__ENTRIES SHOWN__:
----

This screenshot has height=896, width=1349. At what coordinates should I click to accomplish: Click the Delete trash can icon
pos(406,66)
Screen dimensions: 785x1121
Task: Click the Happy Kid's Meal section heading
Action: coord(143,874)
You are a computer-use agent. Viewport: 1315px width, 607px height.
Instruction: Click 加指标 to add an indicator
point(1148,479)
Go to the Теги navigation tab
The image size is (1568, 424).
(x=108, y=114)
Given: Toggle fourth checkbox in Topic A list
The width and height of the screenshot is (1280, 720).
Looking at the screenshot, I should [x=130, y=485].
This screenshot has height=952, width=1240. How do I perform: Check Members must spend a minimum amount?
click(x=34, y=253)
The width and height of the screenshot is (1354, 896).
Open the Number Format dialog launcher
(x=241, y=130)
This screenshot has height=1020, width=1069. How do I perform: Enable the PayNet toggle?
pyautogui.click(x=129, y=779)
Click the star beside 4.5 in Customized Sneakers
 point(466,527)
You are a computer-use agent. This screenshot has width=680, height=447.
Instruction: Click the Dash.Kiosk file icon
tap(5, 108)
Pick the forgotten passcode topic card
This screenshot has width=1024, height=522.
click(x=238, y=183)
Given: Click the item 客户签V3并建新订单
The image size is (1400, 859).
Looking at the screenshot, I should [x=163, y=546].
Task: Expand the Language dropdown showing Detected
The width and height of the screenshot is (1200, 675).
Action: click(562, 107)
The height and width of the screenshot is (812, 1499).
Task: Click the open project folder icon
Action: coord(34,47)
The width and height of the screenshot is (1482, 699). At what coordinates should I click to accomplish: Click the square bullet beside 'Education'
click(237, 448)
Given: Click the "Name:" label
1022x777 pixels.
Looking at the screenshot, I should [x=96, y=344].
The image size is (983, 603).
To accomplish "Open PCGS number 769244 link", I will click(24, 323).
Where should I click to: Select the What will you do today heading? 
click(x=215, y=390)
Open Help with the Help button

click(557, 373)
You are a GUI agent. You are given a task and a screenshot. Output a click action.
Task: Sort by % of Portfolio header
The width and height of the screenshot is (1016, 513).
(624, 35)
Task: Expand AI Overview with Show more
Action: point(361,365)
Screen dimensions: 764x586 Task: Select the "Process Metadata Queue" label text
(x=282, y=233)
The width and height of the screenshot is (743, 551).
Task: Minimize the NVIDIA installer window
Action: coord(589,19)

----

__TASK TO CARRY OUT__: Return, exactly as written, only those lines that run from the one with "Instruction: Click the Dash.Kiosk file icon" to the last line of the data, both of those lines included.

__WORKED SOLUTION__:
Instruction: Click the Dash.Kiosk file icon
tap(5, 108)
Pick the forgotten passcode topic card
This screenshot has width=1024, height=522.
click(x=238, y=183)
Given: Click the item 客户签V3并建新订单
The image size is (1400, 859).
Looking at the screenshot, I should [x=163, y=546].
Task: Expand the Language dropdown showing Detected
The width and height of the screenshot is (1200, 675).
Action: click(562, 107)
The height and width of the screenshot is (812, 1499).
Task: Click the open project folder icon
Action: coord(34,47)
The width and height of the screenshot is (1482, 699). At what coordinates should I click to accomplish: Click the square bullet beside 'Education'
click(237, 448)
Given: Click the "Name:" label
1022x777 pixels.
Looking at the screenshot, I should [x=96, y=344].
The image size is (983, 603).
To accomplish "Open PCGS number 769244 link", I will click(24, 323).
Where should I click to: Select the What will you do today heading? 
click(x=215, y=390)
Open Help with the Help button

click(557, 373)
You are a GUI agent. You are given a task and a screenshot. Output a click action.
Task: Sort by % of Portfolio header
The width and height of the screenshot is (1016, 513).
(624, 35)
Task: Expand AI Overview with Show more
Action: point(361,365)
Screen dimensions: 764x586 Task: Select the "Process Metadata Queue" label text
(x=282, y=233)
The width and height of the screenshot is (743, 551).
Task: Minimize the NVIDIA installer window
Action: coord(589,19)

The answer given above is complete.